Do you need council approval for a fence in SA?
You will need council approval to build any fence that:
- Is higher than 2.1 metres
- A masonry fence higher than 1 metre
- A fence over 1m in height within 6 metres of a road intersection
Some areas have special regulations, but let us know if you have any concerns before we start, and we can double-check for you.
How high can a fence be in SA?
In general, fences should not exceed 2.1 metres. You can apply to the Council if you have a special case, such as security or privacy concerns. Remember, extensions add to the height of the fence and are not exempted from height requirements.
Who owns the fence between neighbours?
Both neighbours co-own a boundary fence, irrespective of who paid for it. In most cases, both parties should foot the bill equally, whether you are putting up a new fence or upgrading an already existing one.
So, what happens when one neighbour is reluctant to pay their part of the bill? If your neighbour is refusing to pay:
Before the fence is erected - If your neigbour has indicated they do not wish to pay for the fence, you need to serve them with notice (see above forms) with intent to build the fence. If they do not reply with a cross-notice with a counter proposal or quote within 30 days, then you are legally allowed to go ahead with erecting the fence, and they are obliged to pay.
After the fence is erected - If you followed the correct procedure and gave notice and your neigbour is still refusing to pay, you can apply at the local magistrates court or lodge a claim online at CourtSA portal. You will need to attach a copy of the notice you gave.

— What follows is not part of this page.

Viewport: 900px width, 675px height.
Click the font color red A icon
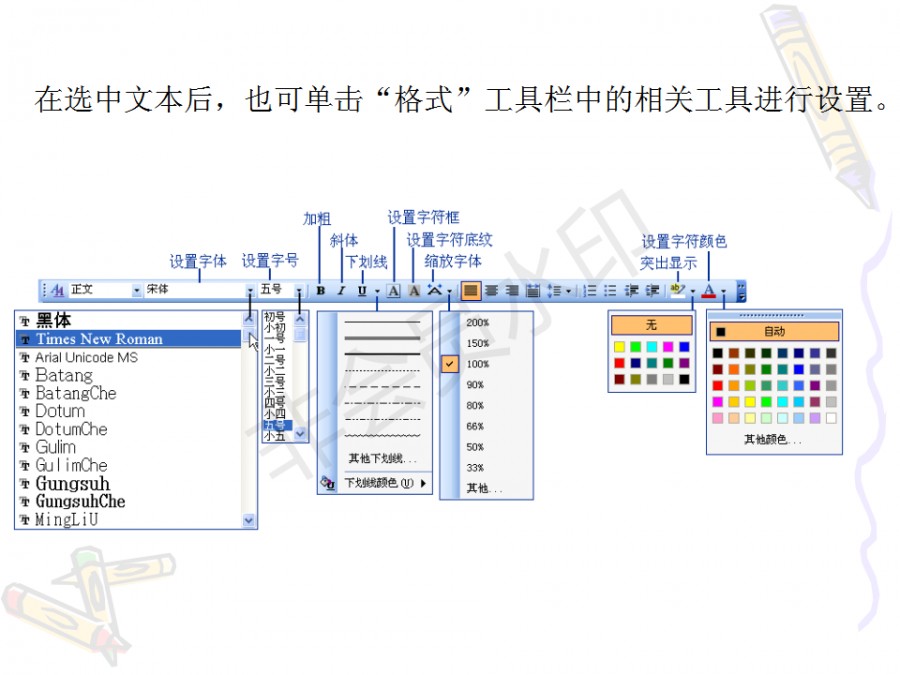pos(709,291)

What kinds of fence do I need to build?
It has been decided that in residential areas, an “adequate” fence needs to be erected. The best and most cons effective option for this is a colorbond fence. If you would like a timber or brick fence and your neighbour does not agree to the extra cost, they will only need to pay half of the cheapest adequate fence local companies have to offer. You will need to pay the difference for a nicer fence.
In rural areas, a post and wire fence is considered adequate. If you have livestock, these requirements may change if a post and wire fence will not suffice in keeping the livestock from getting into your neighbour’s paddock.
*This is just a guide, please do your own research or contact your local council for up to date and correct information as it is subject to change.